ARTIGO:
Por trás da merenda escolar



Se você foi estudante de escola pública, com certeza se lembra da longa fila que se formava no horário em que o sinal tocava para o recreio, esse sempre foi um dos, se não o, momento mais esperado pelos estudantes, afinal, a expectativa não era só a de se alimentar com uma comida que estivesse ao seu gosto, o que nem sempre acontecia, mas também a de socializar com os demais alunos. A alimentação escolar é um tema que, apesar de parecer simples, pode afetar muito a identidade de alunos(as) que usufruem desse direito que muitas vezes não recebe a atenção que deveria.


Vamos partir do começo: estudantes de escola pública são, em sua maioria, pertencentes à classe baixa da sociedade e, sendo assim, é de se esperar que a alimentação escolar seja vista como uma forma de assistência a essa população, afinal, pelo menos em meu círculo, é comum encontrar histórias de familiares que viam na escola um lugar para comerem a comida que não tinham em casa.


Uma conhecida costuma brincar com a ideia de que ela foi criada a “base do Mucilon”.Essa frase poderia facilmente ser falada por uma pessoa rica, afinal, Mucilon é um alimento bastante caro. No entanto, quando dita por ela, possui um tom de triste ironia, pois a história por trás é a de que ela ia para a escola e levava consigo uma lata vazia de Mucilon, a qual dava para as funcionárias colocarem a comida que ela levaria para a família, que aguardava em casa sua chegada.


É inegável, portanto, que a alimentação escolar possui um caráter assistencialista, no entanto, ela não deveria se privar somente nesse sentido. Nesse contexto, cabe a pergunta: a alimentação escolar possui um caráter de prestar assistência ou de assistencialismo? Apesar de não ser óbvio, os dois termos possuem diferentes significados. Silva et al. escreve:


“Considera-se que ações assistenciais sempre serão necessárias quando há violação ou privação de direitos. A assistência, vale ressaltar, está relacionada à obrigação estatal de prover direitos, mediante políticas públicas que assegurem a dignidade humana. Ao mesmo tempo, a assistência se constitui em uma parceria entre poderes públicos e comunidade, possibilitando participação e recursos para a emancipação. Por sua vez, o assistencialismo distorce a ação assistencial, insinuando uma condição de retribuição à ação proporcionada. E, por isso, constitui-se em uma prática de dominação, produzindo corpos dóceis e manipuláveis.” (SILVA et al. p.04 e 05)


O texto citado acima fez-me relembrar anotícia de que o então prefeito de São Paulo no ano de 2017, João Dória, tinha como proposta incluir a “farinata” na refeição escolar. Se você não viu essa notícia ou não se lembra, com certeza está se perguntando do que se trata: a farinata nada mais é do que uma espécie de ração humana - isso mesmo, uma espécie de ração humana!

LINHAS DE DADOS:
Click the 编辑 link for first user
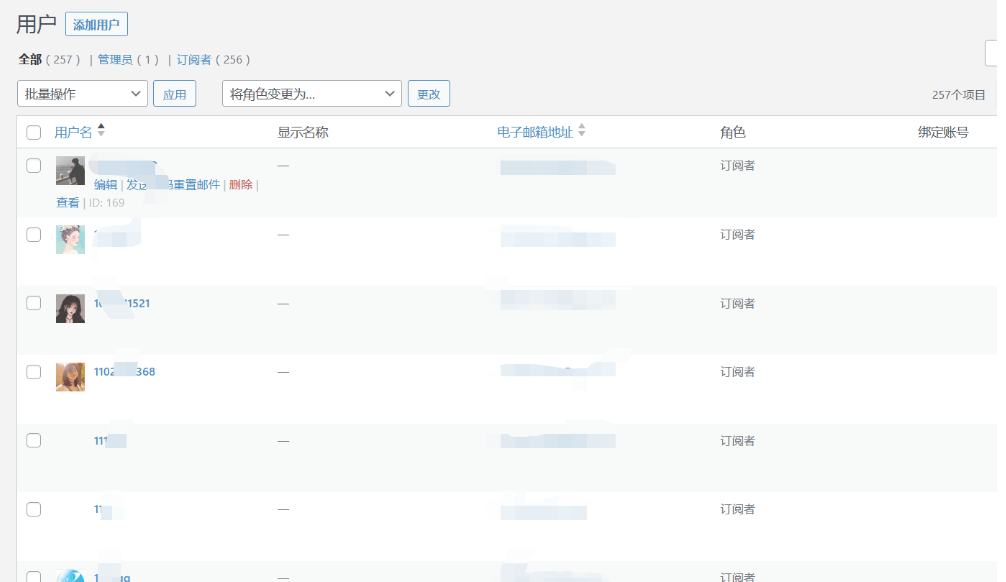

ENUNCIADO A:
Reescreva o trecho do artigo sobre a merenda escolar desde "Por trás da" até "atenção que deveria.", incluindo este último, substituindo "recreio" por "intervalo".
ENUNCIADO B:
Segundo o artigo sobre a merenda escolar, o que a conhecida da autora levava consigo para a escola?
A listagem não serve para nada aqui.

RESPOSTA A:
Por trás da merenda escolar



Se você foi estudante de escola pública, com certeza se lembra da longa fila que se formava no horário em que o sinal tocava para o intervalo, esse sempre foi um dos, se não o, momento mais esperado pelos estudantes, afinal, a expectativa não era só a de se alimentar com uma comida que estivesse ao seu gosto, o que nem sempre acontecia, mas também a de socializar com os demais alunos. A alimentação escolar é um tema que, apesar de parecer simples, pode afetar muito a identidade de alunos(as) que usufruem desse direito que muitas vezes não recebe a atenção que deveria.

RESPOSTA B:
Uma lata vazia de Mucilon, que ela entregava às funcionárias para colocarem a comida que levaria para a família.